# Wrangle and analyze Data

## Gathering Data

To gather the data, I used 3 different sources: 

1. The WeRateDogs Twitter archive. I downloaded this file manually by clicking the following [link](https://d17h27t6h515a5.cloudfront.net/topher/2017/August/59a4e958_twitter-archive-enhanced/twitter-archive-enhanced.csv)

2. The tweet image predictions, I downloaded this file programmatically through this [link]( https://d17h27t6h515a5.cloudfront.net/topher/2017/August/599fd2ad_image-predictions/image-predictions.tsv)

3. Tweeter API. Using Tweepy. I downloaded the tweets data (based on the tweet_id from the WeRateDogs Twitter archive), saved them to a text file called `tweet_json.txt` and then created a dataframe using the following variables:
    - retweet count 
    - favorite count 
    - Created at
    - Full text

## Assessing Data

### Data Quality

#### **1. Missing Data**

**Tweet Archive Dataset**
- `name`: 715 tweets that have *None* as a name

#### **2. Duplicated Data**:

**Tweet API dataset**
- 3 duplicated tweetIDs

#### **3. Data type issues**:

**Image Prediction Dataset**:
- `tweet_id` should be string.

**Tweet API dataset**
- `tweet_id`: The current type is int64, I will convert it to string since there is no calculation required.
- `created_at`: The current type is object (str) rather than datetime. I will change it to datetime.

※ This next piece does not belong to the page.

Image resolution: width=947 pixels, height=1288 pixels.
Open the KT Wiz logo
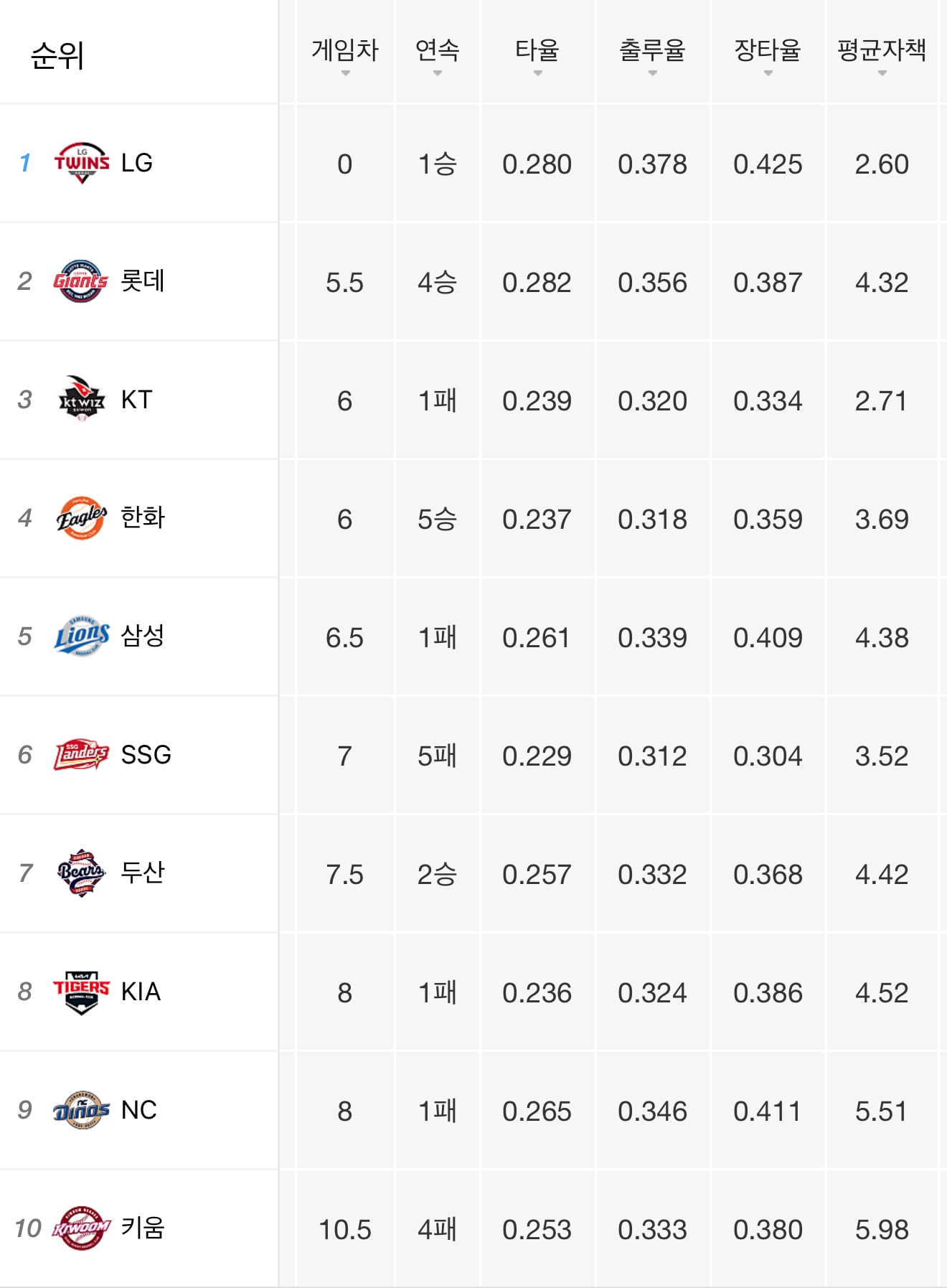82,399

#### **4. Content Issues**

**Tweet Archive Dataset**:
- `name`: has invalid values, such as : None, a, an, the.
- ratings include erroneous values. For example, there is a tweet where the denominator is 0. Also, there are tweets where the text include more than one rating pattern (##/##).
- I found 1 dog that is both *doggo* and *floofer*.
- I found 12 dogs that are both *doggo* and *pupper*.
- I found 1 dog that is both *doggo* and *puppo*.
- `retweeted_status_id`, `retweeted_status_id`, `retweeted_status_user_id`: I found 181 retweets. The retweets and the respective columns will be removed from the dataset.
- `in_reply_to_status_id, in_reply_to_user_id`: columns to be dropped. 

**Image Prediction Dataset**:
- `p1`, `p2`, `p3`: Some entries are lower case. also, some entries have underscore.


### Data Tidiness:

- Merge the three datasets.
- Delete the `text` column from the merged dataset as I included the `full_text` column in the `tweet_df` dataframe.
- Delete the `timestamp` column from the merged dataset as I included the `created_at` column in the `tweet_df` dataframe. 
- Create seperate columns for date from time.
- Parse the column `source` to show the direct source (for ex: iphone, tweetdeck, etc.) rather than the HTML statement.
- Create a new column called `rating_ratio` which is `rating_numerator` divided by `rating_denominator`.
- `full_text`: Some tweets reference more than one dog and include multiple stages and ratings. I will create a new column called `stage` to include the dog stage and delete the four columns. For tweets that reference multiple stages, the `stage` will include additional stages, such as: doggo|pupper, doggo|floofer, and doggo|puppo.

## Cleaning Data

**1. Merged the 3 datasets using INNER join**.
- The number of rows of the merged dataset is 2074.
- I created a new dataframe called `tweet_full_df_clean` to work on and kept the original dataframe for reference.

**2. Deleted retweets from the dataset**

**3. Deleted the extra columns**: 

- I deleted the following columns: `retweeted_status_id`, `retweeted_status_user_id`,`retweeted_status_timestamp`, `timestam`,
`text`, `in_reply_to_status_id, in_reply_to_user_id`

**4. Created separate columns for date a time based on the created_at column**.

**5. Parsed the column `source` to show the direct source (for ex: Tweeter for iPhone) rather than the full link**.

**6. Converted `tweet_id` to string**.

**7. Dropped duplicates**.
**8. Re-formatted the content of columns `p1`, `p2`, `p3`**.
- converted to upper case and removed underscores.

**9. Isolated the erraneous values in the `rating_denominator` and `rating_numerator` columns and fixed them programmatically**.

**10. Created a new column called `rating_ratio` which is `rating_numerator` divided by `rating_denominator`**.

**11. Corrected erroneous values in the `name` column and converted the (None) values to `Null`**.

**12. Created a new categorical column called `stage` to include the dog stages and deleted the old 4 columns**.

**13. Resorted the dataframe columns**.

**14. Saved the dataframe to a file called `twitter_archive_master.csv`**.